Adam Curtis graciously declines to acknowledge that the least articulate interviewer he ever met was Tim Heidecker. Curtis (≈30:52):
The thing that… makes me shocked is the way that liberals in America are constantly insulting the people who voted for Donald Trump. They call them stupid and ignorant. They’re not stupid and ignorant! They’re frightened, lonely, isolated people who felt that the political system had completely ignored them and gave them no sense of any future. Then someone came along… and gave them a button, and that button simply said on it FUCK OFF, and they pressed that button….
And to turn ’round to those people and just say they’re stupid and ignorant makes it worse. That’s the reason why they voted for Donald Trump – because you say they’re stupid. They know you don’t respect them. And if you ever want to challenge Donald Trump’s power, you’ve got to go and reconnect with those people.

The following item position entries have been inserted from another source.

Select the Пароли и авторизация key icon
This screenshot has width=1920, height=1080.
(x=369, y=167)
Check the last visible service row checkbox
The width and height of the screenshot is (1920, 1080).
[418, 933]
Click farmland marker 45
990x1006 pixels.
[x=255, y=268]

And they may be racist. But so what? Politics is about making all kinds of allowances, not necessarily with people who you believe are good, but actually who you think you can help and change and transform with really good ideas. At the moment… you just despise those people. And when people despise other people, it’s always out of fear. And I think the liberals are frightened of those people. […]
If people have voted for someone you really don’t like, go and find out why they did. Don’t make presumptions. Just go and find out…. Because if you’re ever going to change the world, you’ve got to ally with those people. […]
Maybe [they were “misinformed”]. But so what? I mean, why are they more “misinformed” than the people who thought that Hillary Clinton was bound to win? I mean, I would have thought the most gross piece of misinformation was the endless assumption from op-ed commentators, from economists, from political thinktanks, and from the pollsters, which led the very opposite of [the people I was just talking about] to believe that Hillary Clinton was going to win. Wasn’t that gross misinformation, gross stupidity? […]
What you have to do is have a generosity of imagination and find out what other people feel, and that includes going to talk to people who are racist and understanding where their racism comes from.